[Aim of the task] Copy out the rows below without changes, starting at the row containing "人民日报 (37, 2406)" and ending with the row containing "Celebrity Solstice (778, 2033)", both of those rows included.

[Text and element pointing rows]
────
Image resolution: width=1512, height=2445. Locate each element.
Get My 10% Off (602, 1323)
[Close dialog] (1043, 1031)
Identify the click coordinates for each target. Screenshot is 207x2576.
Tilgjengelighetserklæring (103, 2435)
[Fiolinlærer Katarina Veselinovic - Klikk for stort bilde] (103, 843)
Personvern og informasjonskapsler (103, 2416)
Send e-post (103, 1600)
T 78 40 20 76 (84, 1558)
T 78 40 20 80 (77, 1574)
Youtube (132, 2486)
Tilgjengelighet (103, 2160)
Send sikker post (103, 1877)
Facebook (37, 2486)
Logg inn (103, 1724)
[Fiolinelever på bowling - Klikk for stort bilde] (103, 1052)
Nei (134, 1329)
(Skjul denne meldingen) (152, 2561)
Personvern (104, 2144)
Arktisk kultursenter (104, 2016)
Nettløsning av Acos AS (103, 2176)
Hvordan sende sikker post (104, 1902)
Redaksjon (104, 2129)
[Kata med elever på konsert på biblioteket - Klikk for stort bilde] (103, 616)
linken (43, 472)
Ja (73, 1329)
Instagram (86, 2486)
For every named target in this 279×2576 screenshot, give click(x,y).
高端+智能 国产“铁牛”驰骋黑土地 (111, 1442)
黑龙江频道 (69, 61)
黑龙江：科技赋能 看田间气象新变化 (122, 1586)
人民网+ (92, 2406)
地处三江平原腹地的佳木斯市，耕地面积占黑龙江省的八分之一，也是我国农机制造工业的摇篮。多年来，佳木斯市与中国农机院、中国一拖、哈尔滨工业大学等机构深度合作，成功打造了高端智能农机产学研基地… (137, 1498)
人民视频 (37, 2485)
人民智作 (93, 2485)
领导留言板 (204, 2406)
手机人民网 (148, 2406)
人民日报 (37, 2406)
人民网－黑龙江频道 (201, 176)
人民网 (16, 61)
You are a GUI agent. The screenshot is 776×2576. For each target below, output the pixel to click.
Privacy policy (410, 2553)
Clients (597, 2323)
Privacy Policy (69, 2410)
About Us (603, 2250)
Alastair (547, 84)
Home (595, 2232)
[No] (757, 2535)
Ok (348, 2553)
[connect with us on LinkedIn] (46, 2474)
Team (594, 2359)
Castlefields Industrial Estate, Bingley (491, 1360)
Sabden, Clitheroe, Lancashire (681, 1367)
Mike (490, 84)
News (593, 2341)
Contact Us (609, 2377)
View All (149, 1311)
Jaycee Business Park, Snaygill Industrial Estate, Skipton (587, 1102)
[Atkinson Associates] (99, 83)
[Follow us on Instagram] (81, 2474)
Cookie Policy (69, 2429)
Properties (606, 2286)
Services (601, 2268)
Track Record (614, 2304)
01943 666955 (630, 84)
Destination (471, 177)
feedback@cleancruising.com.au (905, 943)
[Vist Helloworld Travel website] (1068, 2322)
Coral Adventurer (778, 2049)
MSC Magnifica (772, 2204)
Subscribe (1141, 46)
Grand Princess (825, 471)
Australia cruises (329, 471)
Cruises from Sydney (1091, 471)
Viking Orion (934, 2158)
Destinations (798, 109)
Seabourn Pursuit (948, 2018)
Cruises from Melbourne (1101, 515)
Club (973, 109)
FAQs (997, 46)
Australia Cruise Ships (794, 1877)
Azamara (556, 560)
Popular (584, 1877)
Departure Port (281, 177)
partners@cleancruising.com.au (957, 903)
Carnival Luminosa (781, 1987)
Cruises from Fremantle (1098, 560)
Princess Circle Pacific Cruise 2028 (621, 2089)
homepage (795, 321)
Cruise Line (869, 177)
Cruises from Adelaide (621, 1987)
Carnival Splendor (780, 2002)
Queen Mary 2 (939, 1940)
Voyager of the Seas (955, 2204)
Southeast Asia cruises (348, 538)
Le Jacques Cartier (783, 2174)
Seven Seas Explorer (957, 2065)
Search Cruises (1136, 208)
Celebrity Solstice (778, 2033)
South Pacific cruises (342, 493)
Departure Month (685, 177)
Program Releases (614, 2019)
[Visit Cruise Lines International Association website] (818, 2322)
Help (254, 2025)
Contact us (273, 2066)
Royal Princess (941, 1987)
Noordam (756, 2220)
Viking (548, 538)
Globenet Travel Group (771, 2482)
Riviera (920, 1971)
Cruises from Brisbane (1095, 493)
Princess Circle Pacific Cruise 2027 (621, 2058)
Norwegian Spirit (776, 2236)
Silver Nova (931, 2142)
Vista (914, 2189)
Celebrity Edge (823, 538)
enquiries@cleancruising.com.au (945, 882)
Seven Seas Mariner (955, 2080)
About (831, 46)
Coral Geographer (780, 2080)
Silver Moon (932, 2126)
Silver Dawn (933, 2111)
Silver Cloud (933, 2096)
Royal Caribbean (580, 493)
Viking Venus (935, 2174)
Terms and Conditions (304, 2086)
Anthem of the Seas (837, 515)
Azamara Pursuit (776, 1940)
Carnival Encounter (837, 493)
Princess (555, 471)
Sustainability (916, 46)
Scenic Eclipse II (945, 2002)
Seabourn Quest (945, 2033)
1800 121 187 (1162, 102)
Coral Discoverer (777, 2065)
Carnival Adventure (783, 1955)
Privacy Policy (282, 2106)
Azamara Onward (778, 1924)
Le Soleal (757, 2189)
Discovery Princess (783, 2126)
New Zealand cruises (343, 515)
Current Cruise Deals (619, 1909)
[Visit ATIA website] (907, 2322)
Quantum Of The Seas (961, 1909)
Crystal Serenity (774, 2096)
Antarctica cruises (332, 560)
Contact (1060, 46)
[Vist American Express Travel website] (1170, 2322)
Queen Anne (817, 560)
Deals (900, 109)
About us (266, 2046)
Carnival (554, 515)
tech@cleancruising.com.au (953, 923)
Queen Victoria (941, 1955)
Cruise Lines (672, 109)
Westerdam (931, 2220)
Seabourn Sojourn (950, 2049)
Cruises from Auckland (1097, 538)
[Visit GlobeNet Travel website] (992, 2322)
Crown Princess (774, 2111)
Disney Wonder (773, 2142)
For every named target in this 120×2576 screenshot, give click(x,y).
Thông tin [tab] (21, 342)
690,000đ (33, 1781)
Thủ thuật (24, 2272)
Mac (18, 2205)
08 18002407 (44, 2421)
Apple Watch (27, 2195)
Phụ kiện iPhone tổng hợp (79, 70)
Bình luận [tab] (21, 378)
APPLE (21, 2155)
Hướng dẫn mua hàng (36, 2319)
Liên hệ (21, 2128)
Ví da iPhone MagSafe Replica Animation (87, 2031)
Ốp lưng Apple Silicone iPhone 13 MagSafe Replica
────
[Answer for the task]
人民日报 (37, 2406)
人民网－黑龙江频道 (201, 176)
人民网 (16, 61)
You are a GUI agent. The screenshot is 776×2576. For each target below, output the pixel to click.
Privacy policy (410, 2553)
Clients (597, 2323)
Privacy Policy (69, 2410)
About Us (603, 2250)
Alastair (547, 84)
Home (595, 2232)
[No] (757, 2535)
Ok (348, 2553)
[connect with us on LinkedIn] (46, 2474)
Team (594, 2359)
Castlefields Industrial Estate, Bingley (491, 1360)
Sabden, Clitheroe, Lancashire (681, 1367)
Mike (490, 84)
News (593, 2341)
Contact Us (609, 2377)
View All (149, 1311)
Jaycee Business Park, Snaygill Industrial Estate, Skipton (587, 1102)
[Atkinson Associates] (99, 83)
[Follow us on Instagram] (81, 2474)
Cookie Policy (69, 2429)
Properties (606, 2286)
Services (601, 2268)
Track Record (614, 2304)
01943 666955 (630, 84)
Destination (471, 177)
feedback@cleancruising.com.au (905, 943)
[Vist Helloworld Travel website] (1068, 2322)
Coral Adventurer (778, 2049)
MSC Magnifica (772, 2204)
Subscribe (1141, 46)
Grand Princess (825, 471)
Australia cruises (329, 471)
Cruises from Sydney (1091, 471)
Viking Orion (934, 2158)
Destinations (798, 109)
Seabourn Pursuit (948, 2018)
Cruises from Melbourne (1101, 515)
Club (973, 109)
FAQs (997, 46)
Australia Cruise Ships (794, 1877)
Azamara (556, 560)
Popular (584, 1877)
Departure Port (281, 177)
partners@cleancruising.com.au (957, 903)
Carnival Luminosa (781, 1987)
Cruises from Fremantle (1098, 560)
Princess Circle Pacific Cruise 2028 (621, 2089)
homepage (795, 321)
Cruise Line (869, 177)
Cruises from Adelaide (621, 1987)
Carnival Splendor (780, 2002)
Queen Mary 2 (939, 1940)
Voyager of the Seas (955, 2204)
Southeast Asia cruises (348, 538)
Le Jacques Cartier (783, 2174)
Seven Seas Explorer (957, 2065)
Search Cruises (1136, 208)
Celebrity Solstice (778, 2033)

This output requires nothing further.